Anyway while they work out what they are going to do with these two lumps, I have come home and brought the F.E.D home too. I haven't been home in a month and its so good to sleep in my own bed and do normal stuff like sleeping in and cooking. I was going insane sleeping in that creaky bed in the girl's unit.

The other thing I have decided to do while I have come home is to start putting some of my blogs together into a book format to try and get it published. This is in response to the encouragement I have received from many people. Not sure I am doing the right thing here. Not sure there is the sort of market for my sort of dribble but hey nothing ventured, nothing gained. I have nothing to lose! If I do manage to convince some publisher, at least I know I can sell five copies (Mum, Dad, the husband and my two girls!). To sell none would be shame!

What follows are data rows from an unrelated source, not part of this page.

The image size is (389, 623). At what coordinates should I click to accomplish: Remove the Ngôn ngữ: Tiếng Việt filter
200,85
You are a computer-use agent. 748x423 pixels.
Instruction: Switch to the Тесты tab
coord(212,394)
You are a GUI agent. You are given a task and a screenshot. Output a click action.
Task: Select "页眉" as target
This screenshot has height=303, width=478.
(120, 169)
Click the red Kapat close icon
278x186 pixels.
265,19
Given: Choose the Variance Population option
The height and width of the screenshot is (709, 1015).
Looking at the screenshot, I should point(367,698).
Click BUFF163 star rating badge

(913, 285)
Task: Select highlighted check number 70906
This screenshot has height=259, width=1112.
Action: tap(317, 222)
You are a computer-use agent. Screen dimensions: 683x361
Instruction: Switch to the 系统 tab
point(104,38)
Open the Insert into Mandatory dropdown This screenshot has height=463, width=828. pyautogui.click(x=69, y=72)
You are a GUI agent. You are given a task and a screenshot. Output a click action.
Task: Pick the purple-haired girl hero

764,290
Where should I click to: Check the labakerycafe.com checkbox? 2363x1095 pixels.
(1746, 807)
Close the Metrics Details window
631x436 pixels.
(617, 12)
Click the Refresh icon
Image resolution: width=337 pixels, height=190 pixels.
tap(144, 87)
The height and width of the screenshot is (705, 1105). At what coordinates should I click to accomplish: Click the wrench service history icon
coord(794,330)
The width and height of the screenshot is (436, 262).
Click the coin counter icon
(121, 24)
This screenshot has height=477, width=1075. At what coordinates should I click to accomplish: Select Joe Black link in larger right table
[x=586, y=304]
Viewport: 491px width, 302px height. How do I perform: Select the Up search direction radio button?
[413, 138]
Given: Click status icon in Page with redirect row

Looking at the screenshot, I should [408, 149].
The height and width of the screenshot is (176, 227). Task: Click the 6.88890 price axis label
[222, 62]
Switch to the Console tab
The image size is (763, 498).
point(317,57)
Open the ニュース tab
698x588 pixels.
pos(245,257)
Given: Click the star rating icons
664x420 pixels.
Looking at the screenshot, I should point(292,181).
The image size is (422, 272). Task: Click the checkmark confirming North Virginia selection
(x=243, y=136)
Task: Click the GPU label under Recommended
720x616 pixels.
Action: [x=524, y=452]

Thanks for the encouragement Snoopy!

Till next time...xxx


3 comments:

  1. Oh Suzi, I can so relate to some of your experiences with specialists, procedures, "Hurry up and wait", etc. But my health issues aren't life-threatening. (Mine is advanced glaucoma, high-risk, unique situation....gratefully only advanced in L eye).
    Your book sounds like a good idea....I'd buy it! I love your honest, down-to-earth true stories. You usually have at least a bit of humor, and I'm glad! You need it to cope with the burdens you've had to deal with! Makes your blog that much more enjoyable for us, too.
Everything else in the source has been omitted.